COMPLETE THE FOLLOWING –
**A.** List every person named in the review of the Voiceovers video exhibition below.
**B.** In the review of the Voiceovers video exhibition below, which prize did "This is a Recording" win?

READING TEXT –
Edward Scheer in the dark corridors of Voiceovers

Nalini Malani, India, born 1946, Remembering Toba Tek Singh, 1998 (detail), video installation

Nalini Malani, India, born 1946, Remembering Toba Tek Singh, 1998 (detail), video installation

Black and white video images of an old woman in an uncertain landscape. She wears the standard peasant dress with the scarf worn as a shroud. Close-ups of her eyes mingle with land and water, tears, younger women. Are these images from memory, herself as a younger woman? Is it a testimony to unlived lives?

I don’t know if the old woman played by Joyce Rankin in Louise Drinkwater’s moving electronic remembrance is the real subject of this piece but in a way it’s not the point. It is a piece which generates effects of memory and maybe even a bit of nostalgia and, not surprisingly, made me think of my own grandmother, long gone.

This is a Recording is a votive machine repairing “the web of time” as Chris Marker says in Sans Soleil. It is also a deserving winner of the 5th Guinness Contemporary Art Prize for tertiary art students. The Sydney College of the Arts should be congratulated for producing student work of this quality and maturity.

Iconographics: Antidotes to compassion fatigue

The video installations of the 5th Guinness Contemporary Art Project show how powerful good video art can be when it is presented properly. The curatorial focus and integrity of vision here are everywhere in evidence in Voiceovers which presents the work of 4 prominent figures in contemporary video art and suggests that this kind of art has the potential to effect the rescue of our tired media and our exhausted senses and re-humanise aesthetics as an experience of the body.

MATERIAL SHOWN –
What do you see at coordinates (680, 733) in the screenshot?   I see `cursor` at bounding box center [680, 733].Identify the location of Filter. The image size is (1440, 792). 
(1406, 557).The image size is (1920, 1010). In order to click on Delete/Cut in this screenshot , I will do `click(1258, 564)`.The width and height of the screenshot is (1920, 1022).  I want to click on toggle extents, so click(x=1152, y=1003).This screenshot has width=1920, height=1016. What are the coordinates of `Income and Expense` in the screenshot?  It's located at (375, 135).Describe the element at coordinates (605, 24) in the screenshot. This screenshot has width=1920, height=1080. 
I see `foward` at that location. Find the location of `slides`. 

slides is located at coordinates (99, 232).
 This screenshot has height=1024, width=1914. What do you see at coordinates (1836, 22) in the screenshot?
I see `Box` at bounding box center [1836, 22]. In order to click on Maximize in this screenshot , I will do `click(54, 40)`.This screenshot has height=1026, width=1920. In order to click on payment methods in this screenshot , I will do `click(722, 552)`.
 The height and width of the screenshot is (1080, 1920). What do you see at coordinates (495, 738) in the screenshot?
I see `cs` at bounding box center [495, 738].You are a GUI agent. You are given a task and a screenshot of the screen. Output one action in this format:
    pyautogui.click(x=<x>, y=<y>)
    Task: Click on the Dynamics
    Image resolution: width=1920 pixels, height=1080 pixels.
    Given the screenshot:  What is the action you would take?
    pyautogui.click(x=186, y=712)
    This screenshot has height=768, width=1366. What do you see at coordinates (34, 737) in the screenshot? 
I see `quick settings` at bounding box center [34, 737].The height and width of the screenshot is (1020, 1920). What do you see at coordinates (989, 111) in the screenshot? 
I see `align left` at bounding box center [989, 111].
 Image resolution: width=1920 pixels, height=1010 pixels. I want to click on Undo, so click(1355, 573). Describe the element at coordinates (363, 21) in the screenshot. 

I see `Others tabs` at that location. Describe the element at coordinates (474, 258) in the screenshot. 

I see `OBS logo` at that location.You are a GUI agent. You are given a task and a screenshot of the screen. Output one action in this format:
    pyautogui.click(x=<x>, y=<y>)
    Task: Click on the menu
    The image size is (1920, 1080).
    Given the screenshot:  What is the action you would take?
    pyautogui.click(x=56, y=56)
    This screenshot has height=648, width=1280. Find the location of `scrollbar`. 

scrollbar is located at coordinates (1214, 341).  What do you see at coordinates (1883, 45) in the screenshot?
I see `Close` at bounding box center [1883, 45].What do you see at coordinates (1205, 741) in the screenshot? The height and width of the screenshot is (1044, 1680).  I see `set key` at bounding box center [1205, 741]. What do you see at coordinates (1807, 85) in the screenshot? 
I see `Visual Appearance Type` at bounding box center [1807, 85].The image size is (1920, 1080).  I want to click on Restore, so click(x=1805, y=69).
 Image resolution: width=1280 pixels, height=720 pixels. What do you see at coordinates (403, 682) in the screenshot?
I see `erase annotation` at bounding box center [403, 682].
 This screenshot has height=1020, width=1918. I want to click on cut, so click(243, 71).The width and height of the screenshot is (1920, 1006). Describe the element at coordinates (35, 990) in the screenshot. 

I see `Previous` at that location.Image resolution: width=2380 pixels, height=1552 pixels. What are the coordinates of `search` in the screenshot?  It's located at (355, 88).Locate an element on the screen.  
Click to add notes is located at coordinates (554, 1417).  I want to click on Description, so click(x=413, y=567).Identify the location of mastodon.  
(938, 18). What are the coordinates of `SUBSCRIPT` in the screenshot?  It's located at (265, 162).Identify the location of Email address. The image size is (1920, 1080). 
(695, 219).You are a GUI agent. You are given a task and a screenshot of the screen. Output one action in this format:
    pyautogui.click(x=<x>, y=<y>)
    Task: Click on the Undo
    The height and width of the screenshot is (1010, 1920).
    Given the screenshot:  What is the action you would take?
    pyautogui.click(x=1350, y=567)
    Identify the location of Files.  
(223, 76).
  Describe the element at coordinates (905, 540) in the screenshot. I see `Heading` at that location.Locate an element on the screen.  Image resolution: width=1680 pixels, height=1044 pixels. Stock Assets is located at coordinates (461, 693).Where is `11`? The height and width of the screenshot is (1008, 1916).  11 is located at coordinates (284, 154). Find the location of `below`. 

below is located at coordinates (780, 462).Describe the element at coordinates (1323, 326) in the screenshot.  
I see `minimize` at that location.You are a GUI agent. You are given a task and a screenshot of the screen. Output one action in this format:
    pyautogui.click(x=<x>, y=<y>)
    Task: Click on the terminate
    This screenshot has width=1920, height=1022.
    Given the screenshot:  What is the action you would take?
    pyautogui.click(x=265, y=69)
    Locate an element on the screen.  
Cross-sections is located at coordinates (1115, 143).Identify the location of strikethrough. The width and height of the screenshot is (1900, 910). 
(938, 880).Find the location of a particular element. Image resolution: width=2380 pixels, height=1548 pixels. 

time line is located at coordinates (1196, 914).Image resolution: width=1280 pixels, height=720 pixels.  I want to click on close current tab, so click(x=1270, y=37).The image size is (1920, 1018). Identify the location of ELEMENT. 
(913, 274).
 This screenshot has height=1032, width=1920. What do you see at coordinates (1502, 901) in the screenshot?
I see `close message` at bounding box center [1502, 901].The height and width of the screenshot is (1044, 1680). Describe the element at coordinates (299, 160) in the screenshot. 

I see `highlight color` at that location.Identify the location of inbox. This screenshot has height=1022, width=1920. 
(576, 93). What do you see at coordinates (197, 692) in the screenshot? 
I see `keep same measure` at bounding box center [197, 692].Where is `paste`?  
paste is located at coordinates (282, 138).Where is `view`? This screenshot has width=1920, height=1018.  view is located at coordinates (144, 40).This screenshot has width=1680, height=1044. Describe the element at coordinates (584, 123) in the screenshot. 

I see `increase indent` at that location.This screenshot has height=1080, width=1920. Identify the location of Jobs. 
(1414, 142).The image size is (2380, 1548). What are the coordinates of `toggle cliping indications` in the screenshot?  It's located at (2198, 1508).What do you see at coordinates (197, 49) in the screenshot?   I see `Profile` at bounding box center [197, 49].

RESPONSE LIST –
**A.**
Edward Scheer
Nalini Malani
Joyce Rankin
Louise Drinkwater
Chris Marker

**B.** It won the 5th Guinness Contemporary Art Prize for tertiary art students.